Scrutiny of decommissioning rules heating up, Aberdeen law professor says

Aberdeen University professor John Paterson
Aberdeen University professor John Paterson

Oil industry bosses are more vigorously questioning whether current rules for leaving installations in the North Sea are fit for purpose, an Aberdeen academic said.

Professor John Paterson, from Aberdeen University’s law school, said more people are discussing whether the criteria are too restrictive.

He also said efforts to attract further investment to the UK North Sea could be enhanced if the government accepted liability for infrastructure in perpetuity.

Ospar, a pan-European body which was set up to protect the marine environment of the north-east Atlantic, requires companies to remove installations in their entirety once they reach the end of their production cycle.

But exceptions can be made if a company can prove that removing infrastructure would do more harm to the environment than leaving it at sea.

Fifteen countries have signed up to the Ospar Convention, including the UK.

Prof Paterson said there were “inconsistencies” in the current system and suggested that the development of a more coherent, scientific approach could result in more infrastructure being left behind.

He questioned whether it was reasonable to exclude the possibility of leaving installations in place as artificial reefs.
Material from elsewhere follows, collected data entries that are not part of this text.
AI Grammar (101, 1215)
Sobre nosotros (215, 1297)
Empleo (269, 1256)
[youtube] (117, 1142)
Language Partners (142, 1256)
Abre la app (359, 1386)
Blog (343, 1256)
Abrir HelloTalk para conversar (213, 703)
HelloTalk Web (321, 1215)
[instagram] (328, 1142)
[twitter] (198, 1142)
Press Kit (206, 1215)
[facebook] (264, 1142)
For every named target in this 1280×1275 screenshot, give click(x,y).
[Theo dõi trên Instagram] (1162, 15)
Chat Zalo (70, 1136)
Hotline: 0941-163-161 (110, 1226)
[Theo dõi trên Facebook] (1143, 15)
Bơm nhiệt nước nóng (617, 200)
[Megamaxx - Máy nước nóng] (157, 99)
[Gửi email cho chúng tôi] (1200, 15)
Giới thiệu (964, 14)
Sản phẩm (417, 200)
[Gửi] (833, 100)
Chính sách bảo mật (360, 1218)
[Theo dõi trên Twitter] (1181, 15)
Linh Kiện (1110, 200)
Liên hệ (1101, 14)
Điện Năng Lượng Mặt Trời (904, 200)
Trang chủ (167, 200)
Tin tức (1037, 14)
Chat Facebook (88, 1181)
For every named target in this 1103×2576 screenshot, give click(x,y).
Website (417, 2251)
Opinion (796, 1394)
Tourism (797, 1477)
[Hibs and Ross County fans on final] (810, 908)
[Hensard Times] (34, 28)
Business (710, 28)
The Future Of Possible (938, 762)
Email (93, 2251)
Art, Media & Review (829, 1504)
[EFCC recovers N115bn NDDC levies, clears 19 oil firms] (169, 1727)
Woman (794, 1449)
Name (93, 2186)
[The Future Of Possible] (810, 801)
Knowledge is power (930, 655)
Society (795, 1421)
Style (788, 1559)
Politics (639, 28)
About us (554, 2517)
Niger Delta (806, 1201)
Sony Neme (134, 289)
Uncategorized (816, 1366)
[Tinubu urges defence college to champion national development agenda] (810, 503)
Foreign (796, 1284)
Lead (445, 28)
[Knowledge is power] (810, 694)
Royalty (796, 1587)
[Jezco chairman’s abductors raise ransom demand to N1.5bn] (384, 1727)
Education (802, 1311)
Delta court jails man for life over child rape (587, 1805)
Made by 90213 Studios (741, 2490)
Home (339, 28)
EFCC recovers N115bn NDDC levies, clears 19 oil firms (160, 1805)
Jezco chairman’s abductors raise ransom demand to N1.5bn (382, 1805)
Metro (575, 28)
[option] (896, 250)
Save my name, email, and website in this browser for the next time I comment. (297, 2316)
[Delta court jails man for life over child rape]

The presence of marine growth on subsea equipment is “not a relevant consideration for leaving in place” at present, he added.

Addressing guests at a business breakfast hosted by the university, he said leaving more oil infrastructure in the basin would increase the focus on the issue of liability.

The latest guidance from the UK Government states the “owner” of the infrastructure at the point of decommissioning is liable “in perpetuity”, Prof Paterson said.

He said the theme “exercised minds” in industry, but accepted that the positive response to recent UK offshore licensing rounds indicates companies are not unduly deterred by the spectre of perpetual liability.

Prof Paterson did say it made sense to plan for a situation where a company with liability had ceased to exist.

Adopting the Norwegian model, under which licensees can transfer liability to the state in exchange for financial compensation, could be a remedy.

“The state accepting liability would remove uncertainty as in 50 years some companies won’t exist anymore,” he said.

“It would also send a positive message to investors at an ultra-mature stage of the basin’s cycle.”

Prof Paterson also said the matter of ownership was less straightforward than it may appear.

The UK Government − though the Department for Business, Energy and Industrial Strategy, and the Oil and Gas Authority – dishes out licences for oil exploration and production, while the Crown Estate issues leases for offshore wind and carbon capture and storage projects.

Prof Paterson said the authorities “derive financial benefit” from the system and “exercise strong property rights”.

He said it was unclear whether companies could successfully argue that they have a “landlord” who should bear some responsibility.

In the absence of “definitive answers” in international law, that line of inquiry could be a “red herring”, Prof Paterson acknowledged.

Furthermore, in the event of a vessel colliding with residual infrastructure, for example, the owners of installations could argue they were not negligible if all the relevant boxes were ticked, he said.

Among other things, they would need to prove they had fulfilled the obligations under the Petroleum Act 1998, had kept up with monitoring, and that UK authorities had accepted their “close-out report”.

He stressed that the university was simply trying to “dig into some questions and open up conversions” so that current rules are scrutinised.